Friday's Daily Pulse
What you need to know about Florida today
Florida high court nixes energy deregulation ballot question
A proposed constitutional amendment that would have deregulated Florida's energy industry won't be on the November ballot after the state Supreme Court ruled Thursday that the ballot language is misleading. The proposal was fought by large utility companies and Attorney General Ashley Moody, among others. The court focused on ballot language that said Floridians would have the right to sell electricity and said that right wasn't expressed in the full amendment language. More from the AP, the Tampa Bay Times, and WJXT.
Florida Trend Exclusive
Community portrait: Tallahassee & Leon County
In the Tallahassee-Leon County area, every day is a perfect day for business, learning, and play. The capital for more than state government, this decidedly different city is the best of Florida progressiveness and Southern charm, all enhanced by natural resources, care for the community, and a quality of life that no other city can boast. [Source: Florida Trend]
Florida lawmaker seeks to shield DNA test results from insurance companies
A powerful House Republican on Thursday filed legislation that would ban insurance companies from using people’s genetic information to cancel, limit or deny life-insurance policies or long-term care coverage. If incoming House Speaker Chris Sprowls is successful, Florida will be the first state in the nation to prohibit life-insurance and long-term care insurance companies from using the information. [Source: Orlando Sentinel]
Opinion: Minimum wage debate -- right time or bad math?
Next November, Floridians will likely have the opportunity to vote on a proposed amendment to the state’s constitution that will increase our minimum wage to $15 an hour by 2026. Supporters say a modest increase in the minimum wage doesn't hurt the economy or kill jobs while opponents claim the increase will kill Florida’s restaurant industry. [Source: Business Observer]
Spirit Airlines breaks ground on Dania Beach headquarters for more than 1,000 workers
Spirit Airlines broke ground Thursday on the company’s new $250 million headquarters in Dania Beach. The company will move from its existing headquarters in Miramar as soon as the 500,000-square-foot building is finished in 2022. Global architecture firm Gensler is designing the building, which will be part of the Dania Pointe mixed-use development close to Fort Lauderdale-Hollywood International Airport, the airline’s hub. [Source: Miami Herald]
ALSO AROUND FLORIDA:
› Central Florida legislators support using hotel taxes for housing and public transit
Central Florida lawmakers are calling for the pot of local tourism taxes — nearly $300 million in Orange County last year — to be used to help solve challenges faced by low-wage tourism workers in light of the Orlando Sentinel’s Laborland series that detailed the region’s affordable housing crisis and failing public transportation system.
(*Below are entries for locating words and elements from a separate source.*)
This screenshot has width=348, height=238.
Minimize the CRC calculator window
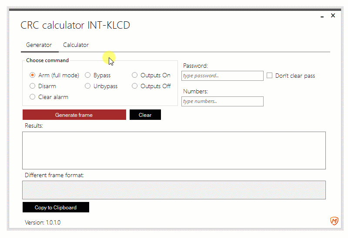point(322,16)
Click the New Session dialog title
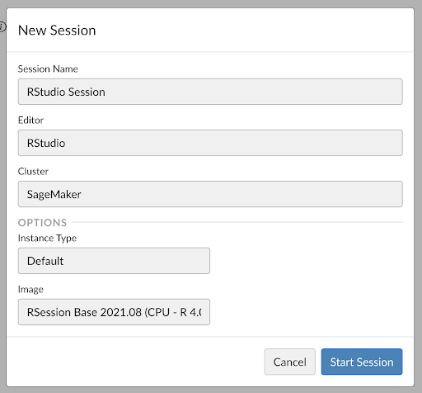Screen dimensions: 422x393 pos(57,30)
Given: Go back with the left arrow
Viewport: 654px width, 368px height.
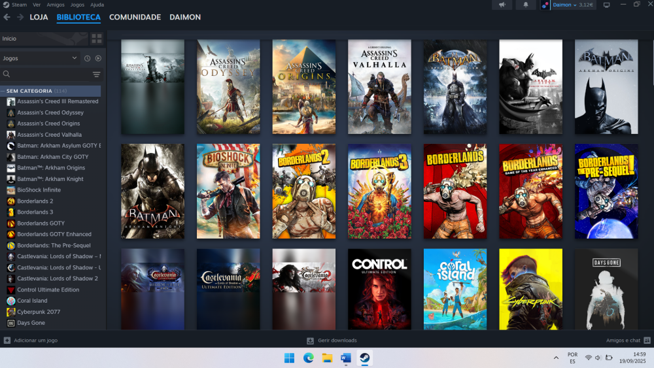Looking at the screenshot, I should (7, 17).
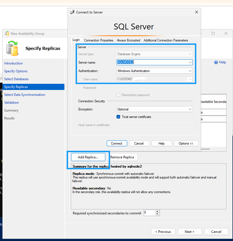Expand the Authentication dropdown
This screenshot has width=233, height=241.
click(x=190, y=71)
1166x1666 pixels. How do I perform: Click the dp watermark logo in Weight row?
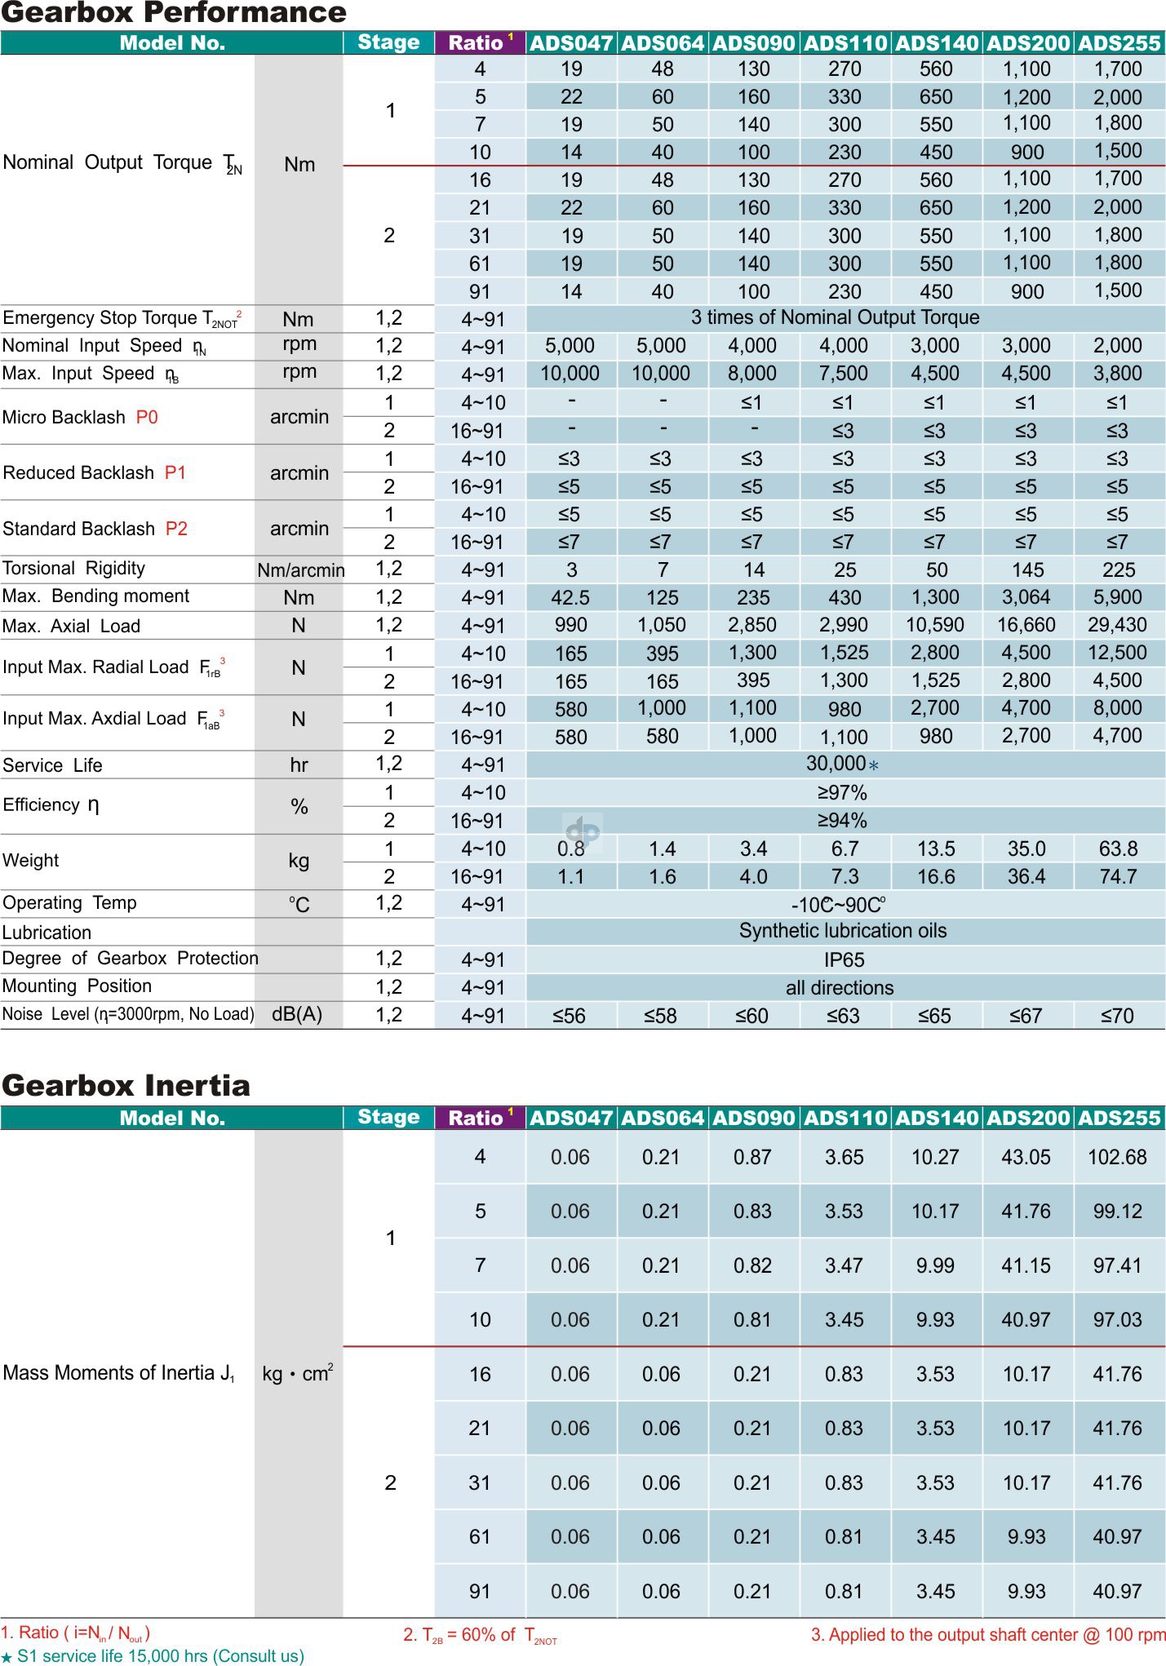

› Publix fills 100 millionth free prescription
Publix Super Markets Inc. recently filled its 100 millionth free prescription. According to a press release, the Lakeland-based grocery chain’s Publix Pharmacy division launched a free medication program in 2007 in response to the rising number of deaths and increases in health care costs that result from people not being able to afford prescription drugs.
› South Florida sees swell of new residents moving from high-tax states
There’s new evidence to help show that many Northerners are packing their belongings — and bank accounts — and heading to Florida and other zero income-tax states. Newly released IRS data for 2018 shows Florida — which has no personal income tax — had a 3 percent increase over 2017 in the migration of net personal income — the dollars coming into the county versus what’s going out.
› Graduation rates rise in Florida, but not for all students
Gov. Ron DeSantis applauded an increase in Florida’s graduation rate for 2018-19, but concerns remain about the number of students who finish high school with diplomas. Overall, black and Hispanic students continue to lag white and Asian students in the analysis on graduation rates for 2018-19. And low-income kids and students with disabilities continued to fall below the state average.